Given records:
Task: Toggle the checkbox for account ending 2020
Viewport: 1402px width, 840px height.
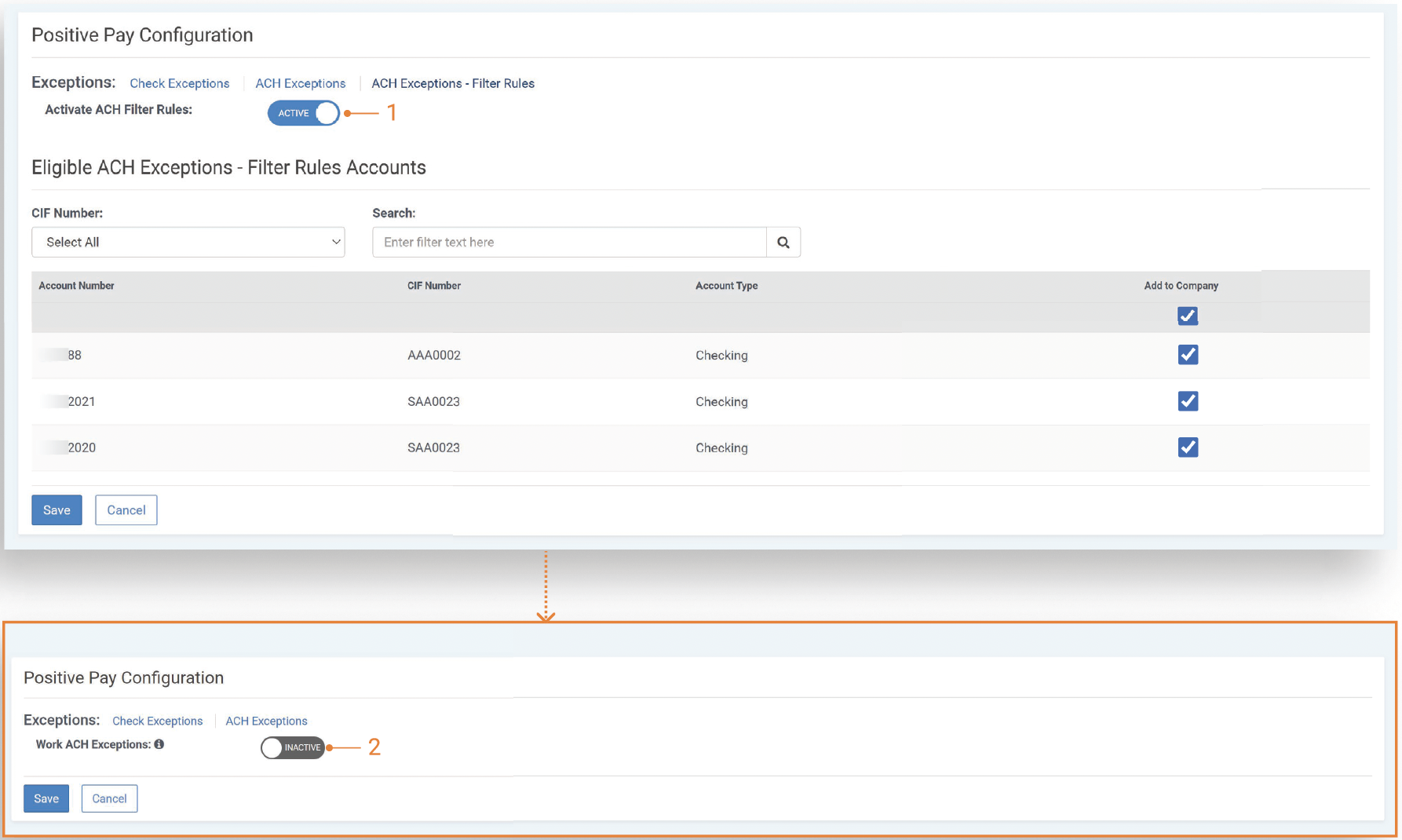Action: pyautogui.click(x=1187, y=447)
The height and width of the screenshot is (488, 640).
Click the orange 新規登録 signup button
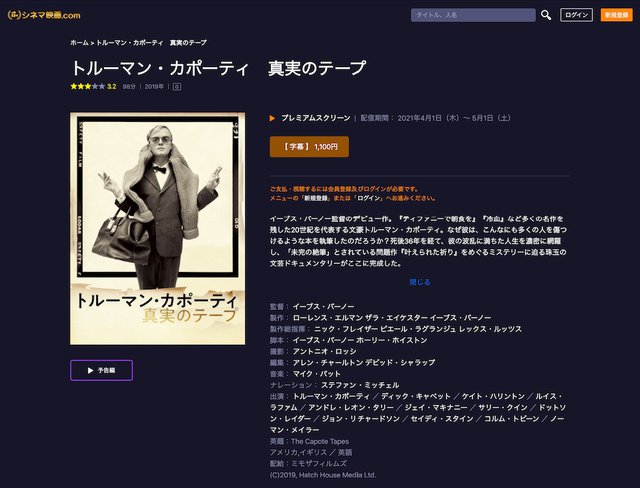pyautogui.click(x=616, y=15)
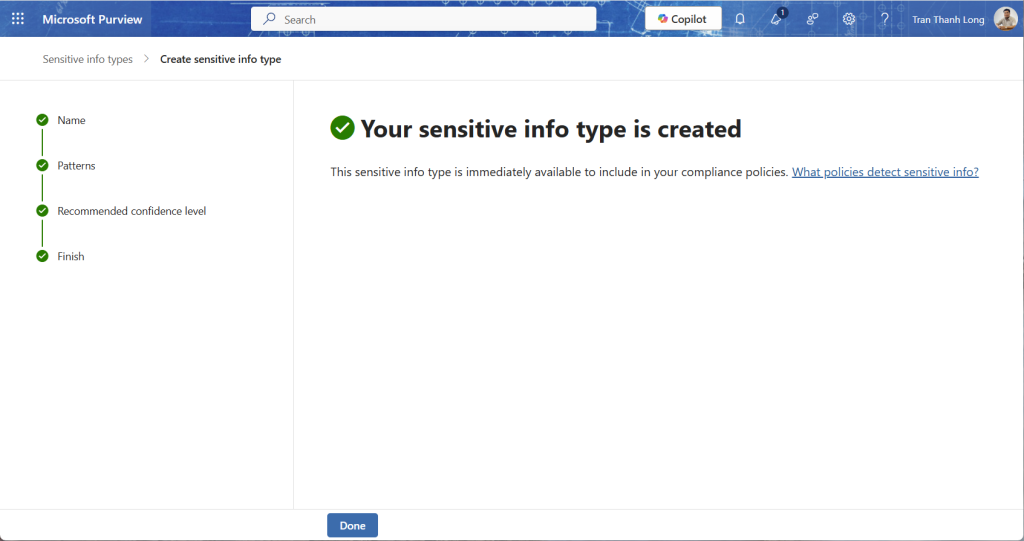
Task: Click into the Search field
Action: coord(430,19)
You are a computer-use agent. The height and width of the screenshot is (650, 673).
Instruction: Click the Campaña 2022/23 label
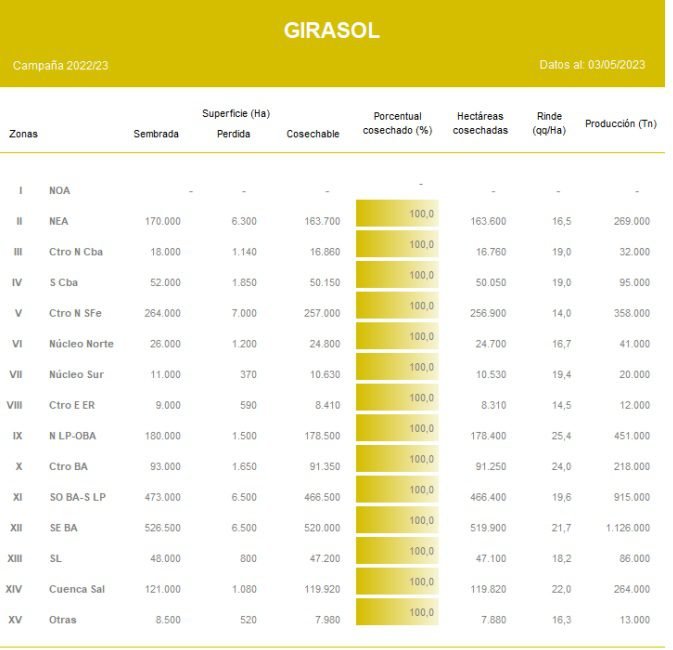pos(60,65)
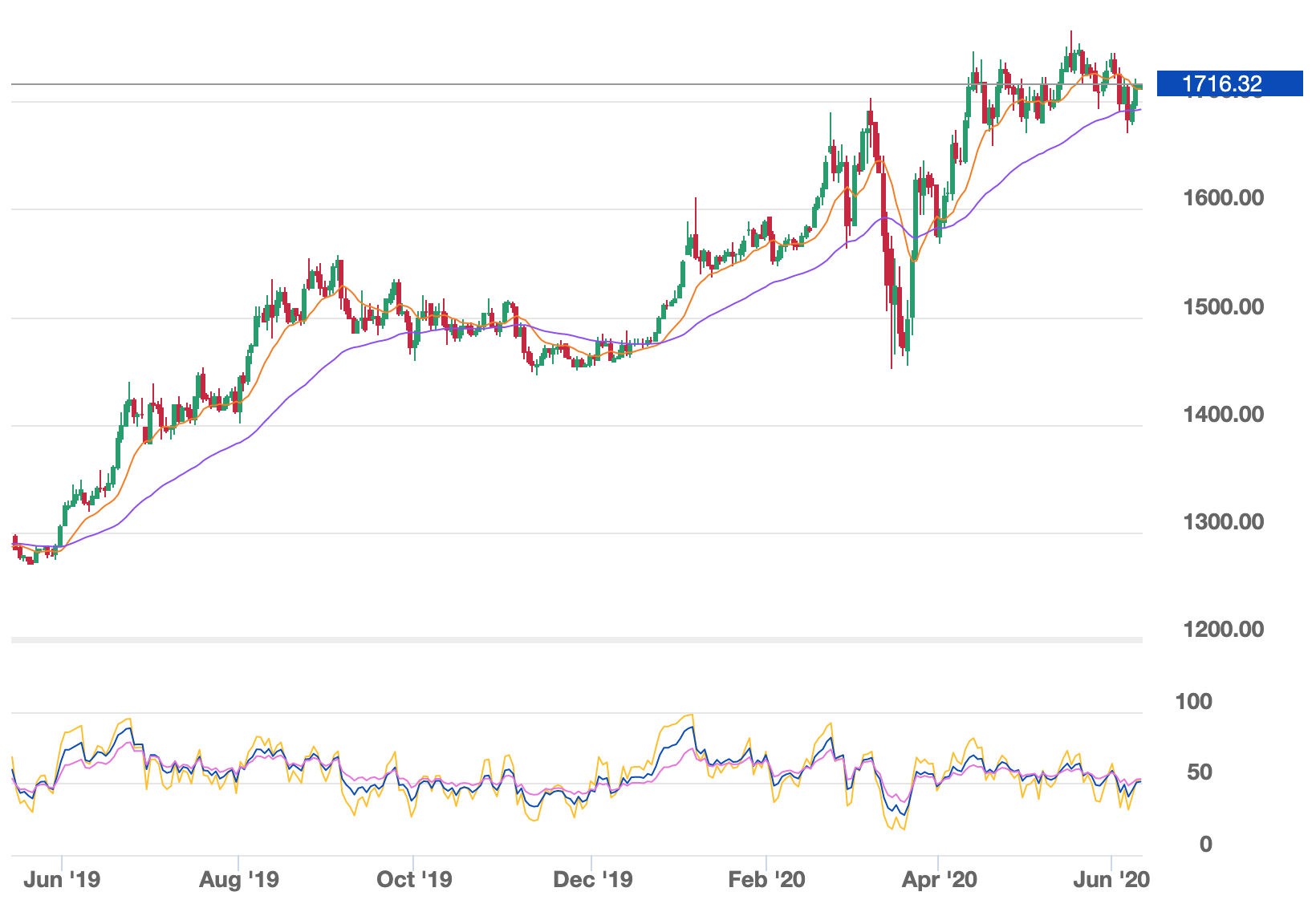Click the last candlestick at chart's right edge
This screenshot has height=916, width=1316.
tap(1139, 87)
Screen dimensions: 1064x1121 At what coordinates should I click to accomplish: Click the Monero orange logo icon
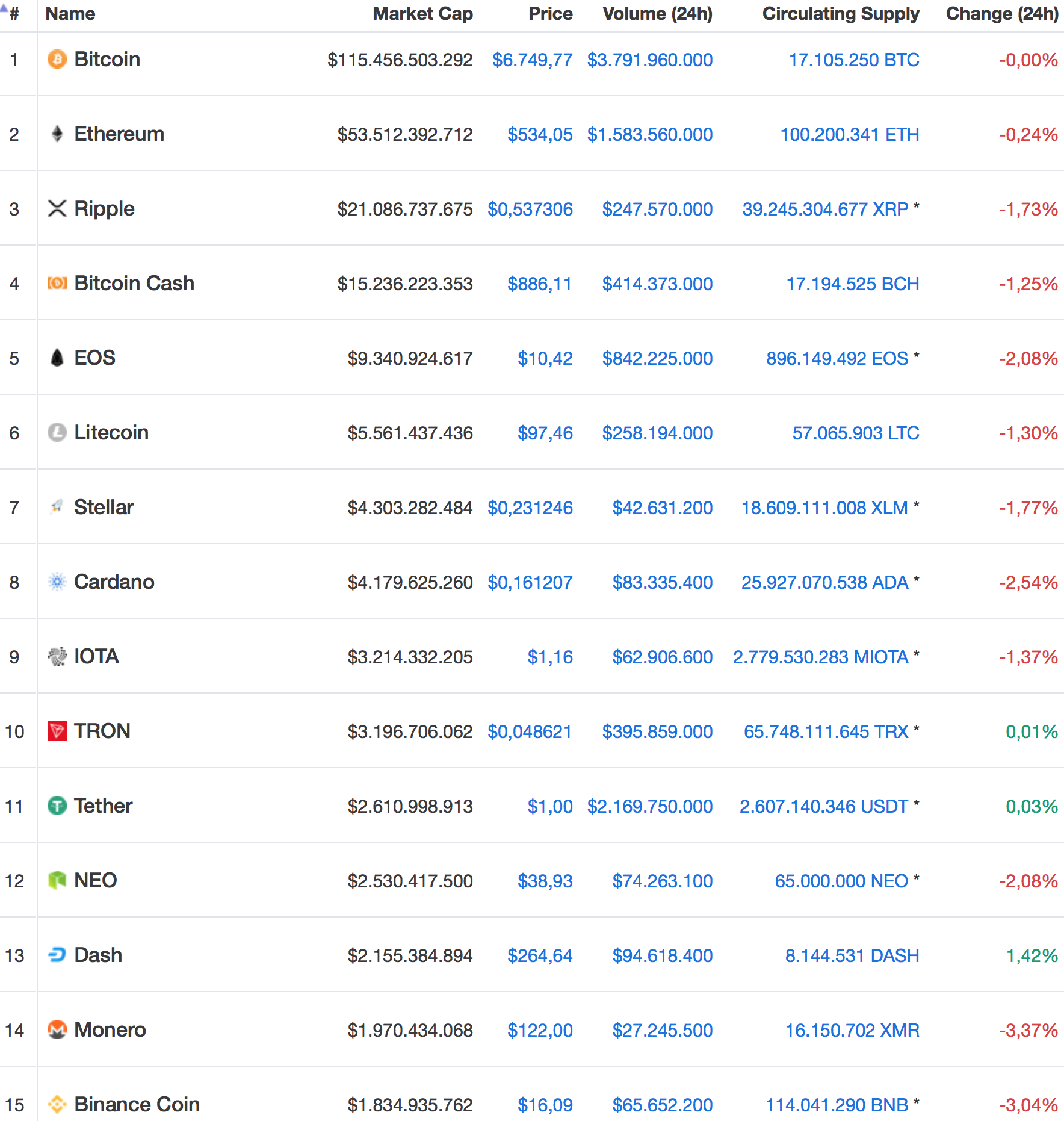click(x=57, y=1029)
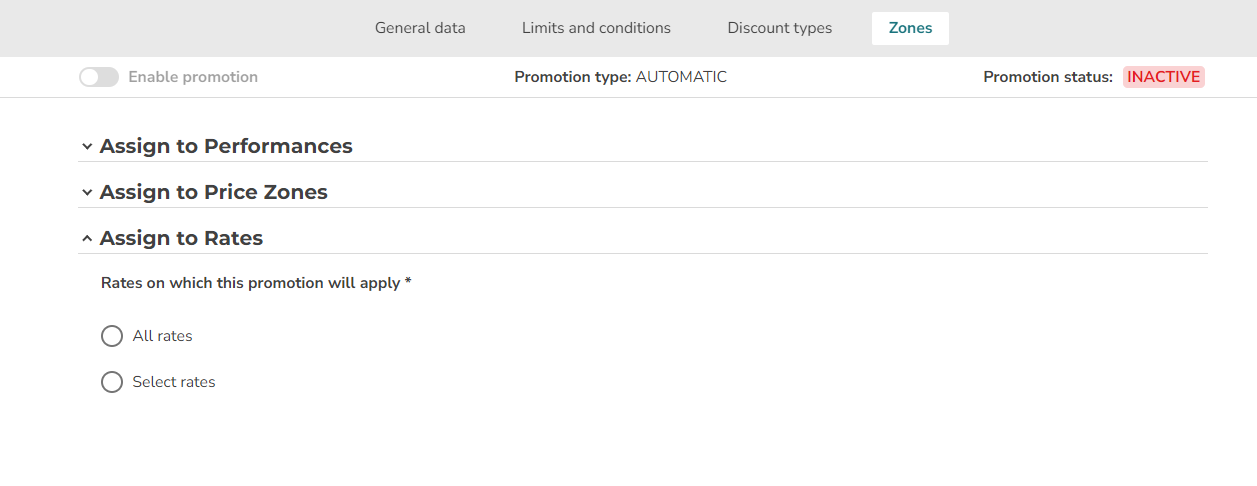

Work required: Restate the listing word for word, pictures excluded.

Finished task:
Task: Toggle the checkbox for account ending 2020
Viewport: 1402px width, 840px height.
Action: pyautogui.click(x=1187, y=447)
The height and width of the screenshot is (488, 640).
Click the orange 新規登録 signup button
pyautogui.click(x=616, y=15)
Task: Click into the Search field
Action: coord(430,19)
You are a computer-use agent. The height and width of the screenshot is (650, 673).
Instruction: Click the Campaña 2022/23 label
pos(60,65)
Click the last candlestick at chart's right edge
This screenshot has height=916, width=1316.
tap(1139, 87)
Screen dimensions: 1064x1121 At what coordinates should I click to accomplish: Click the Monero orange logo icon
click(x=57, y=1029)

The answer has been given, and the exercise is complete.